◆ Required work
• A. In one to three sentences, explain why the smart pen excerpt says the processor synchronizes captured handwriting with recorded audio.
• B. Carry on the smart pen excerpt from the point at which it ends.

Another data capture device on the smart pen 100 are the one or
more microphones 220, which allow the smart pen 100 to receive data
using another input modality, audio capture. The microphones 220
may be used for recording audio, which may be synchronized to the
handwriting capture described above. In an embodiment, the one or
more microphones 220 are coupled to signal processing software
executed by the processor 245, or by a signal processor (not
shown), which removes noise created as the marker 205 moves across
a writing surface and/or noise created as the smart pen 100 touches
down to or lifts away from the writing surface. In an embodiment,
the processor 245 synchronizes captured written data with captured
audio data. For example, a conversation in a meeting may be
recorded using the microphones 220 while a user is taking notes
that are also being captured by the smart pen 100. Synchronizing
recorded audio and captured handwriting allows the smart pen 100 to
provide a coordinated response to a user request for previously
captured data. For example, responsive to a user request, such as a
written command, parameters for a command, a gesture with the smart
pen 100, a spoken command or a combination of written and spoken
commands, the smart pen 100 provides both audio output and visual
output to the user. The smart pen 100 may also provide haptic
feedback to the user. The use of microphones 220 for recording
audio in the smart pen 100 is discussed in more detail below.
In an alternative embodiment, one or more microphones may be
external to the smart pen 100 and communicate captured audio data
to the smart pen 100 via the audio jack 230 or via a wireless
interface. An example embodiment of an external microphone system
for use with the smart pen 100 is described in more detail below
with reference to FIG. 3.

(Records contained in a dataset)
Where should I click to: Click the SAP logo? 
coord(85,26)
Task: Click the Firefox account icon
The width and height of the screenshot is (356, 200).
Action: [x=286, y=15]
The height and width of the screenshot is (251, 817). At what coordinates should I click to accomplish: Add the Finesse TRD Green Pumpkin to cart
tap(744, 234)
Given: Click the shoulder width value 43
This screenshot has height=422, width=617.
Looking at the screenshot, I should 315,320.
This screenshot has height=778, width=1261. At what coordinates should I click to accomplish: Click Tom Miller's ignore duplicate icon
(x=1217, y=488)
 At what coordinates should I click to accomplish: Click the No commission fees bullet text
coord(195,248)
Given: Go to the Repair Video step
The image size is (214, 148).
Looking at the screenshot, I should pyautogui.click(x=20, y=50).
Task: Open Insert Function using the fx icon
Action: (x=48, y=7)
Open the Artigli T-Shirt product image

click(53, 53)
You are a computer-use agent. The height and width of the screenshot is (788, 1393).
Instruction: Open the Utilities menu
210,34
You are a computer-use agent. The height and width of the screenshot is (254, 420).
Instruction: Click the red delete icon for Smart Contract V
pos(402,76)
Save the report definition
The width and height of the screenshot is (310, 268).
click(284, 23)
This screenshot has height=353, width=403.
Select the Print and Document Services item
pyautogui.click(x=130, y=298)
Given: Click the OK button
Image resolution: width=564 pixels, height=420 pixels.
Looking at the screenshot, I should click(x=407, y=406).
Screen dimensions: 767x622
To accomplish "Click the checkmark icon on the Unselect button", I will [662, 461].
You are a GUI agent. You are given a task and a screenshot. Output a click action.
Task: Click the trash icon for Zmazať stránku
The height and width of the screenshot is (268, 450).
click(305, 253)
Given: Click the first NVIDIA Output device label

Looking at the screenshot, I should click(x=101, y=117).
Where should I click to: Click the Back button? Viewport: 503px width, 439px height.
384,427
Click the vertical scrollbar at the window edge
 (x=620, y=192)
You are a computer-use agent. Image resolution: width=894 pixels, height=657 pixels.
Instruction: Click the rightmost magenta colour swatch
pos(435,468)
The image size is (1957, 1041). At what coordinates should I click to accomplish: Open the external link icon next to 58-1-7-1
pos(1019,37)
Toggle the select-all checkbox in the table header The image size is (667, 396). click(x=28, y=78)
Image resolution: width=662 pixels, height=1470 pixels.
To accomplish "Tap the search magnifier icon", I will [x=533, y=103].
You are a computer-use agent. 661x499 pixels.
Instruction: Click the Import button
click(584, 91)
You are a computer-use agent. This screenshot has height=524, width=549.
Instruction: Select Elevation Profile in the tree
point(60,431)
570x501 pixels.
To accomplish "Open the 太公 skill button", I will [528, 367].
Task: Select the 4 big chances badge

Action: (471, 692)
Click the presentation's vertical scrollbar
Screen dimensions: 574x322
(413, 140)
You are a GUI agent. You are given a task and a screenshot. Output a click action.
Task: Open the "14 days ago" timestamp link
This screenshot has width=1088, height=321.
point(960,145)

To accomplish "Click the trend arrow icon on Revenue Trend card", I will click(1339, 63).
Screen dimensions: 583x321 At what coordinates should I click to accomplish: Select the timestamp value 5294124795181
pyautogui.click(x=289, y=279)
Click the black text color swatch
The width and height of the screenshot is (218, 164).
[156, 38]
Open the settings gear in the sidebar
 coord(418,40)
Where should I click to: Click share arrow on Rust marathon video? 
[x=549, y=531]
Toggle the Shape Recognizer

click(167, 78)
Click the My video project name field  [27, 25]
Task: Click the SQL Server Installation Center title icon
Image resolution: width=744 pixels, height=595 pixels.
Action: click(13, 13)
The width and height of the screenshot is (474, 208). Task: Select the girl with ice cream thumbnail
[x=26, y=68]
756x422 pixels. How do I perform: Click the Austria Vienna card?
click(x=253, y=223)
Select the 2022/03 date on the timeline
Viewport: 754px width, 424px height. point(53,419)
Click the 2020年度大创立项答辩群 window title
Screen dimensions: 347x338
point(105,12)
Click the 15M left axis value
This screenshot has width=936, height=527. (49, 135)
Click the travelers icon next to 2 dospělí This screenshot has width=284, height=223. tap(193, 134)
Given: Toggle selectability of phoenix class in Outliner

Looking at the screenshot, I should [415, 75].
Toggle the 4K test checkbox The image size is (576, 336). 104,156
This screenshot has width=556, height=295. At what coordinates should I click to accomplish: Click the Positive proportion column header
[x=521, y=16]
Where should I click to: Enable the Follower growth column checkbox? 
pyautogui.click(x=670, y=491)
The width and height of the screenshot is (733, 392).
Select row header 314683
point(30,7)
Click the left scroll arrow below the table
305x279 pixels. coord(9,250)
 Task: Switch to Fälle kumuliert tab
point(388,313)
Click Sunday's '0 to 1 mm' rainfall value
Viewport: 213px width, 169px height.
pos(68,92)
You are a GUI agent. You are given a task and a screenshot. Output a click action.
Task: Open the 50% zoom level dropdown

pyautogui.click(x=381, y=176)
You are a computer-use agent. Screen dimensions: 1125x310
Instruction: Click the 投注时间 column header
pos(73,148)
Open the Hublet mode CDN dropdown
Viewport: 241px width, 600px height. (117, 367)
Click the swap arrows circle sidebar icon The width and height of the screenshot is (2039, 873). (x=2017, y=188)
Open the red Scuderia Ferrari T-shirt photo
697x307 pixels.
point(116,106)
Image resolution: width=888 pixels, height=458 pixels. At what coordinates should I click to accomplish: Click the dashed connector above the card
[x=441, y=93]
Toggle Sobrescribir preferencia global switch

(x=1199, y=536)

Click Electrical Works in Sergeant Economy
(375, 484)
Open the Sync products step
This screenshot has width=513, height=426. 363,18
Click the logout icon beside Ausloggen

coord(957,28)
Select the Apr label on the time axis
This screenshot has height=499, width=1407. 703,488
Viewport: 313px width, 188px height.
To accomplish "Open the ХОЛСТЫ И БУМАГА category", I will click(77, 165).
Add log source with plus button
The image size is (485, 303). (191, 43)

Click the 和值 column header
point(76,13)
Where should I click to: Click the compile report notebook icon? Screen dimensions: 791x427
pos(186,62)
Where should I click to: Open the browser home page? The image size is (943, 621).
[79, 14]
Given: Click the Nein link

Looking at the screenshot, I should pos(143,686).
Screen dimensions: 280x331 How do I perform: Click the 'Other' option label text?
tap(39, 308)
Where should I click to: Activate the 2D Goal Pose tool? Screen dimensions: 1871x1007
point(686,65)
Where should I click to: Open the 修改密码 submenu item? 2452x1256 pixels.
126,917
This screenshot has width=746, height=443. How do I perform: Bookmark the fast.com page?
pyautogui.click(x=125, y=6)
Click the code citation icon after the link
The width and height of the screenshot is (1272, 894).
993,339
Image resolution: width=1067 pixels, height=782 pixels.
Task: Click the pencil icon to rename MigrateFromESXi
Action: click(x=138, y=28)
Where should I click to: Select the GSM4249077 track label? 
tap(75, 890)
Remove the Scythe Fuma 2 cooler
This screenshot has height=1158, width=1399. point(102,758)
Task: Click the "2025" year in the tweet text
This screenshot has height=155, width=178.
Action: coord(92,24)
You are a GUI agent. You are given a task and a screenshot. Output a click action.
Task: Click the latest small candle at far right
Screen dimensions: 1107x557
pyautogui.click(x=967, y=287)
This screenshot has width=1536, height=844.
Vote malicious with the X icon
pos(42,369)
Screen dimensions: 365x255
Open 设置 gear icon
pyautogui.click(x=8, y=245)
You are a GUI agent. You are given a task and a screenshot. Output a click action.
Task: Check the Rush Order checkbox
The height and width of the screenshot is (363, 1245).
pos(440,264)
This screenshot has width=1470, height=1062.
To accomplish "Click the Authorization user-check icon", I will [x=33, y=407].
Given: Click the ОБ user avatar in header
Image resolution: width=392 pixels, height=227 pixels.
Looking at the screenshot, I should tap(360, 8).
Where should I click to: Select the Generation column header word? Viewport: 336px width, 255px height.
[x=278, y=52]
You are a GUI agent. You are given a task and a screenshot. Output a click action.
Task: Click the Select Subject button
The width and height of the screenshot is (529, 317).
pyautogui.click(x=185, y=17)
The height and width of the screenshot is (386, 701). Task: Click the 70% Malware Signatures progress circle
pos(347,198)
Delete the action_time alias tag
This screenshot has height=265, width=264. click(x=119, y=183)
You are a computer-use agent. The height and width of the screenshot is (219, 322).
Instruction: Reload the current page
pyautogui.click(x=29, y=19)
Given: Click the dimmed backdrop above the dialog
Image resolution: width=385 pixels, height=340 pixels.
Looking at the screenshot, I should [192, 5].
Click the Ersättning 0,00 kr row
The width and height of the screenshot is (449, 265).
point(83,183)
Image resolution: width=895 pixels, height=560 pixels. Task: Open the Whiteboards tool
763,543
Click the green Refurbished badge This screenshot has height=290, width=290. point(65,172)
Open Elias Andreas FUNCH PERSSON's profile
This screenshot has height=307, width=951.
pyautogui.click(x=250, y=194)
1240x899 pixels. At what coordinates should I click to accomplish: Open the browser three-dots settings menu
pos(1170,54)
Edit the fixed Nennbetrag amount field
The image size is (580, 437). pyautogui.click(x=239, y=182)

◆ Responses by task
• A. Synchronizing recorded audio with captured handwriting lets the smart pen give a coordinated response when a user requests previously captured data. In response to such a request, the pen provides both audio output and visual output.

• B.
The speaker 225, audio jack 230, and display 235 provide outputs to
the user of the smart pen 100 allowing presentation of data to the
user via one or more output modalities. The audio jack 230 may be
coupled to earphones so that a user may listen to the audio output
without disturbing those around the user, unlike with a speaker
225. The audio jack 230 may also be used as an input from external
microphones. Earphones may also allow a user to hear the audio
output in stereo or full three-dimensional audio that is enhanced
with spatial characteristics. Hence, the speaker 225 and audio jack
230 allow a user to receive data from the smart pen using a first
type of output modality by listening to audio played by the speaker
225 or the audio jack 230.
The display 235 may comprise any suitable display system for
providing visual feedback, such as an organic light emitting diode
(OLED) display, allowing the smart pen 100 to provide output using
a second output modality by visually displaying information. In
use, the smart pen 100 may use any of these output components to
communicate audio or visual feedback, allowing data to be provided
using multiple output modalities. For example, the speaker 225 and
audio jack 230 may communicate audio feedback (e.g., prompts,
commands, and system status) according to an application running on
the smart pen 100, and the display 235 may display word phrases,
static or dynamic images, or prompts as directed by such an
application. In addition, the speaker 225 and audio jack 230 may
also be used to play back audio data that has been recorded using
the microphones 220.
The input/output (I/O) port 240 allows communication between the
smart pen 100 and a computing system 120, as described above. In
one embodiment, the I/O port 240 comprises electrical contacts that
correspond to electrical contacts on the docking station 110, thus
making an electrical connection for data transfer when the smart
pen 100 is placed in the docking station 110. In another
embodiment, the I/O port 240 simply comprises a jack for receiving
a data cable (e.g., Mini-USB or Micro-USB). Alternatively, the I/O
port 240 may be replaced by a wireless communication circuit in the
smart pen 100 to allow wireless communication with the computing
system 120 (e.g., via Bluetooth, WiFi, infrared, or
ultrasonic).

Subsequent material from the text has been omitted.